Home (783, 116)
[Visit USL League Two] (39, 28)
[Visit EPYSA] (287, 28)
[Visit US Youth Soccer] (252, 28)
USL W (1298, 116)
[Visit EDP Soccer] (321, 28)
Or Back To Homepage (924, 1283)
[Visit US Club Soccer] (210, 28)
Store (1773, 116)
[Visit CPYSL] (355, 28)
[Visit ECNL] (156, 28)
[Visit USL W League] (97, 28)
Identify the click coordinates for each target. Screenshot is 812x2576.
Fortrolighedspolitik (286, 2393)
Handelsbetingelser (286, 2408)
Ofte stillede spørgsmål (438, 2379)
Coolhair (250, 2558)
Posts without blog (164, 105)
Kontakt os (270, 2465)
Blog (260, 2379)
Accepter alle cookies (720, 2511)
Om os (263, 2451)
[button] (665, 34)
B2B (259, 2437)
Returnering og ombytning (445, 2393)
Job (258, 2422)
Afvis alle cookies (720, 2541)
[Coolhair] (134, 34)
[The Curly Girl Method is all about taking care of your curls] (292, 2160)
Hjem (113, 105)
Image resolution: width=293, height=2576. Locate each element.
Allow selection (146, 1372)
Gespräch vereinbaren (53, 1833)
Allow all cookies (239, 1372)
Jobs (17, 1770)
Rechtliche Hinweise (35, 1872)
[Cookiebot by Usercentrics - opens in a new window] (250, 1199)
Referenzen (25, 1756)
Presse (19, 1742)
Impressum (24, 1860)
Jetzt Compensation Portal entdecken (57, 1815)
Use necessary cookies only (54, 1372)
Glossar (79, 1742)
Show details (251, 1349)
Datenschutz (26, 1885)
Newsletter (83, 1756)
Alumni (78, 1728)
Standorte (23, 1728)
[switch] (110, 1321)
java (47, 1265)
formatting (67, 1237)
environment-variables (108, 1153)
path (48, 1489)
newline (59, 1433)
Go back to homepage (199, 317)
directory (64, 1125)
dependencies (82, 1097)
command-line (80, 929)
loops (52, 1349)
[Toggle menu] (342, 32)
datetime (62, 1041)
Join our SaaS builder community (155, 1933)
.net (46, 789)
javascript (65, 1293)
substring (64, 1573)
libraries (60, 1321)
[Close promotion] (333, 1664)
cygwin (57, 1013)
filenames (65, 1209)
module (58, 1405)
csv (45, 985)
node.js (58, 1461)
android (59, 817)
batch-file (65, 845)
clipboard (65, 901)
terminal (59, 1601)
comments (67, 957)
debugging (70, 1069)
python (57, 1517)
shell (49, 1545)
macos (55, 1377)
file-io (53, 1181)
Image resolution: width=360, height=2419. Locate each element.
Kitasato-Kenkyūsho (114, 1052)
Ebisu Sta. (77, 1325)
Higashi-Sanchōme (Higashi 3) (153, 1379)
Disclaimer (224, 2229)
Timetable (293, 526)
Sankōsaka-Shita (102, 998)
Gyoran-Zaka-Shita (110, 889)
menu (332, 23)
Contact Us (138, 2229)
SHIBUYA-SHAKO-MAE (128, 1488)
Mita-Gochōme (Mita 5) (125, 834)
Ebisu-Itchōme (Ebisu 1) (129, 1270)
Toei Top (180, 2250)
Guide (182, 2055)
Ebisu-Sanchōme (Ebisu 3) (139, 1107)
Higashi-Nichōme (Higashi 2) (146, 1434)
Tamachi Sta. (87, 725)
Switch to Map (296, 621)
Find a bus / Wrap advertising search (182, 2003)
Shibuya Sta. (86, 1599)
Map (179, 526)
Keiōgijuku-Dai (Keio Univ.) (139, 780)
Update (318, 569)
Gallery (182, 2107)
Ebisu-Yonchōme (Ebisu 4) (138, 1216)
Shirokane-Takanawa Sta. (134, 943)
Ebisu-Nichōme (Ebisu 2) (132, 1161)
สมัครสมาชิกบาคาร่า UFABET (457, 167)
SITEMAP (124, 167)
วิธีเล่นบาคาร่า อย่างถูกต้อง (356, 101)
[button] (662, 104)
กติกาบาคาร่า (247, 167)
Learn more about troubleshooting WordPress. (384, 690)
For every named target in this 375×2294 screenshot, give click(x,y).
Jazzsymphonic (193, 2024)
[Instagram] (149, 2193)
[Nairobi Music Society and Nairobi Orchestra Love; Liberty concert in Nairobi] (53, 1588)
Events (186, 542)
+++
*Activity*
Type out the entries once more, precisely.

*Your solution*
Home (783, 116)
[Visit USL League Two] (39, 28)
[Visit EPYSA] (287, 28)
[Visit US Youth Soccer] (252, 28)
USL W (1298, 116)
[Visit EDP Soccer] (321, 28)
Or Back To Homepage (924, 1283)
[Visit US Club Soccer] (210, 28)
Store (1773, 116)
[Visit CPYSL] (355, 28)
[Visit ECNL] (156, 28)
[Visit USL W League] (97, 28)
Identify the click coordinates for each target. Screenshot is 812x2576.
Fortrolighedspolitik (286, 2393)
Handelsbetingelser (286, 2408)
Ofte stillede spørgsmål (438, 2379)
Coolhair (250, 2558)
Posts without blog (164, 105)
Kontakt os (270, 2465)
Blog (260, 2379)
Accepter alle cookies (720, 2511)
Om os (263, 2451)
[button] (665, 34)
B2B (259, 2437)
Returnering og ombytning (445, 2393)
Job (258, 2422)
Afvis alle cookies (720, 2541)
[Coolhair] (134, 34)
[The Curly Girl Method is all about taking care of your curls] (292, 2160)
Hjem (113, 105)
Image resolution: width=293, height=2576. Locate each element.
Allow selection (146, 1372)
Gespräch vereinbaren (53, 1833)
Allow all cookies (239, 1372)
Jobs (17, 1770)
Rechtliche Hinweise (35, 1872)
[Cookiebot by Usercentrics - opens in a new window] (250, 1199)
Referenzen (25, 1756)
Presse (19, 1742)
Impressum (24, 1860)
Jetzt Compensation Portal entdecken (57, 1815)
Use necessary cookies only (54, 1372)
Glossar (79, 1742)
Show details (251, 1349)
Datenschutz (26, 1885)
Newsletter (83, 1756)
Alumni (78, 1728)
Standorte (23, 1728)
[switch] (110, 1321)
java (47, 1265)
formatting (67, 1237)
environment-variables (108, 1153)
path (48, 1489)
newline (59, 1433)
Go back to homepage (199, 317)
directory (64, 1125)
dependencies (82, 1097)
command-line (80, 929)
loops (52, 1349)
[Toggle menu] (342, 32)
datetime (62, 1041)
Join our SaaS builder community (155, 1933)
.net (46, 789)
javascript (65, 1293)
substring (64, 1573)
libraries (60, 1321)
[Close promotion] (333, 1664)
cygwin (57, 1013)
filenames (65, 1209)
module (58, 1405)
csv (45, 985)
node.js (58, 1461)
android (59, 817)
batch-file (65, 845)
clipboard (65, 901)
terminal (59, 1601)
comments (67, 957)
debugging (70, 1069)
python (57, 1517)
shell (49, 1545)
macos (55, 1377)
file-io (53, 1181)
Image resolution: width=360, height=2419. Locate each element.
Kitasato-Kenkyūsho (114, 1052)
Ebisu Sta. (77, 1325)
Higashi-Sanchōme (Higashi 3) (153, 1379)
Disclaimer (224, 2229)
Timetable (293, 526)
Sankōsaka-Shita (102, 998)
Gyoran-Zaka-Shita (110, 889)
menu (332, 23)
Contact Us (138, 2229)
SHIBUYA-SHAKO-MAE (128, 1488)
Mita-Gochōme (Mita 5) (125, 834)
Ebisu-Itchōme (Ebisu 1) (129, 1270)
Toei Top (180, 2250)
Guide (182, 2055)
Ebisu-Sanchōme (Ebisu 3) (139, 1107)
Higashi-Nichōme (Higashi 2) (146, 1434)
Tamachi Sta. (87, 725)
Switch to Map (296, 621)
Find a bus / Wrap advertising search (182, 2003)
Shibuya Sta. (86, 1599)
Map (179, 526)
Keiōgijuku-Dai (Keio Univ.) (139, 780)
Update (318, 569)
Gallery (182, 2107)
Ebisu-Yonchōme (Ebisu 4) (138, 1216)
Shirokane-Takanawa Sta. (134, 943)
Ebisu-Nichōme (Ebisu 2) (132, 1161)
สมัครสมาชิกบาคาร่า UFABET (457, 167)
SITEMAP (124, 167)
วิธีเล่นบาคาร่า อย่างถูกต้อง (356, 101)
[button] (662, 104)
กติกาบาคาร่า (247, 167)
Learn more about troubleshooting WordPress. (384, 690)
For every named target in this 375×2294 screenshot, give click(x,y).
Jazzsymphonic (193, 2024)
[Instagram] (149, 2193)
[Nairobi Music Society and Nairobi Orchestra Love; Liberty concert in Nairobi] (53, 1588)
Events (186, 542)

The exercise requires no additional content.